After failing to capitalize on a training camp invite with the Timberwolves last year, Brady played 20 games with the D-League’s Reno Bighorns where he averaged 24.5 points per game and shot 44.3 percent from deep. He scored in bunches, four games with 9 or more three-pointers, games of 35, 38, 40 and 45 points. If a team fails to run Brady off the three-point line, they are going pay dearly.
As if Brady needed to prove he could score against teams where defense might be more of a priority – the D-League is better known for scoring, he headed overseas for a short stint in the Adriatic league. In 7 games with Igokea, he averaged 23.7 points and shot 42 percent from three.
“I feel like my role on most of the teams I’ve played on is to score the ball,” Heslip said. “When I am on the court, I put myself in a position to do that.

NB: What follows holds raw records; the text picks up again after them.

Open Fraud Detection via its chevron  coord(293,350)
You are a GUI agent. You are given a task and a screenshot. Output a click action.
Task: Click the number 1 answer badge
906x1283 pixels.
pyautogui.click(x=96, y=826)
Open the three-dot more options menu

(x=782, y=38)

“In training camp in Minnesota (last year) I learned a lot in just a month and a half. In the D-League I learned what a grind it is there and then I got the best of both worlds, I went to Europe. The main thing was I had a lot of responsibility on the two teams I was on and I just felt that I expanded my game and got a lot of confidence.”
Brady even played a bit in Canada’s NBBL where he put up a 50 point game.
Heslip has been a big part of Team Canada in the past and he has provided a major-league scoring punch in international contests. With so many FIBA teams using zone defenses, a knock-down three-point specialist like Heslip is essential at times to create any kind of offense. As more NBA teams start packing the paint as part of their usual defensive strategy, a zone-buster like Heslip should be able to find a role.
“Every team in the NBA looks for guys that have a specific NBA skill,” Triano said. “Brady has one in his ability to shoot the basketball. It has to be the right place, right time.”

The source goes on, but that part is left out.